== PROBLEMA A RESOLVER ==
Reproduza da crônica sobre as idas ao médico, sem nenhuma alteração, o trecho de "Para não ficar" a "meu habitat natural.".
═══ TRECHO PARA ANÁLISE ═══
Silva goes to Moema

Como toda assalariada que se dá o devido respeito, só vou ao médico quando a empresa paga. Passado o período de experiência na firma, fiz cirurgia refrativa, e hoje vejo até o que eu não quero, perdi o juízo no bucomaxilo e, tentando reparar 26 anos de danos, fiz 2 horas de análise.

Todos os consultórios pelos quais passo têm algo em comum: ficam em regiões abastadas de São Paulo. Como toda pobre, tenho alguns complexos mal resolvidos de vira-lata, e imagino que um consultório em Osasco não tenha o mesmo cuidado de um no Jardins, que tem Villa-Lobos de som ambiente e chá de hibisco na recepção. Mesmo eu achando ambos uma desgraça, faço valer meu desconto mensal em folha e marco presença nos ambientes clínicos frequentados pela elite paulistana.

Para não ficar evidente o contraste de classes, eu acordo sempre mais cedo para tomar banho, coisa que jamais faria num dia normal, coloco a famosa roupa de sair, passo a amostra grátis do perfume importado que ganhei num sorteio e tiro o barro do sapato para me deslocar - de ônibus, trem e metrô - para os bairros depois da ponte. O meu disfarce quase nunca é descoberto, e eu consigo fazer a mesma cara de entojo das madames, como se estivesse em meu habitat natural.
═══ REGISTROS LISTADOS ═══
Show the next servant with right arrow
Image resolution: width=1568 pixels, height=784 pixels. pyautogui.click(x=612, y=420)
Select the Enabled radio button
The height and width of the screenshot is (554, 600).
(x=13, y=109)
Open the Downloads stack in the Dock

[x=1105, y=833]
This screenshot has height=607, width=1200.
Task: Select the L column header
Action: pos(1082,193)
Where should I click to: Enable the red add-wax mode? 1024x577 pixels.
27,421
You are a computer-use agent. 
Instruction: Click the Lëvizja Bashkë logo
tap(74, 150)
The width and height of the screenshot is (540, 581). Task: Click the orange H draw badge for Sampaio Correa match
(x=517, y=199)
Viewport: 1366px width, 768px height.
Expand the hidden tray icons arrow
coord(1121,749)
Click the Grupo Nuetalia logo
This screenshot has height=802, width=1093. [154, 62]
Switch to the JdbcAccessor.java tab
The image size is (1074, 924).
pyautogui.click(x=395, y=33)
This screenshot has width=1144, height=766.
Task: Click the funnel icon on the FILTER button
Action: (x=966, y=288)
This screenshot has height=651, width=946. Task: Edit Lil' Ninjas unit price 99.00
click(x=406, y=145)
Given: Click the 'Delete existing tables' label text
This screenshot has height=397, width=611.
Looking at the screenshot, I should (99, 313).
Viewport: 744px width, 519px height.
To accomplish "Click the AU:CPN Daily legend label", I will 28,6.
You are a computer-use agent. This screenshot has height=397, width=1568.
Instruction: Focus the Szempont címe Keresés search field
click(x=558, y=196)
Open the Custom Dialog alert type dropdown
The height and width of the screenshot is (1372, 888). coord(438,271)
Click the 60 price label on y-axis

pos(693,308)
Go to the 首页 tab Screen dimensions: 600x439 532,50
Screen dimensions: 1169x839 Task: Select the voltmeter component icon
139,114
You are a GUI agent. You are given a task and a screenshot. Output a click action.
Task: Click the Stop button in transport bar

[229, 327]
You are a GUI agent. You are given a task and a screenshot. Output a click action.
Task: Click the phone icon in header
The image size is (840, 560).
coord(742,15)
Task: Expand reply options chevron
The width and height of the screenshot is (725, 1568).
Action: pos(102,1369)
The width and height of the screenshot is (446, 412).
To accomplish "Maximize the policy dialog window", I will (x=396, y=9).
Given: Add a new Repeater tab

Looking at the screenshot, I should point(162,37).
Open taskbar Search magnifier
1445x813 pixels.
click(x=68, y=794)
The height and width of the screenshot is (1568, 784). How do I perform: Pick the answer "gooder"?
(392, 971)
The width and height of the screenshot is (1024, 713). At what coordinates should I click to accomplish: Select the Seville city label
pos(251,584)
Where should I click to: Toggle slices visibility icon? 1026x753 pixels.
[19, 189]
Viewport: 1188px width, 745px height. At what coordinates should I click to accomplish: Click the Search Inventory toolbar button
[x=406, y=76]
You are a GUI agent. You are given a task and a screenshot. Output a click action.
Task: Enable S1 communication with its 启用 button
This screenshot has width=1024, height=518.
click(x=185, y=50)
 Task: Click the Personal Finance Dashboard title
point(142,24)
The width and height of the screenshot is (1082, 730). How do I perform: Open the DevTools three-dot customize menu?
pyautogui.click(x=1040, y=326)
═══
== TAREFA CONCLUÍDA ==
Para não ficar evidente o contraste de classes, eu acordo sempre mais cedo para tomar banho, coisa que jamais faria num dia normal, coloco a famosa roupa de sair, passo a amostra grátis do perfume importado que ganhei num sorteio e tiro o barro do sapato para me deslocar - de ônibus, trem e metrô - para os bairros depois da ponte. O meu disfarce quase nunca é descoberto, e eu consigo fazer a mesma cara de entojo das madames, como se estivesse em meu habitat natural.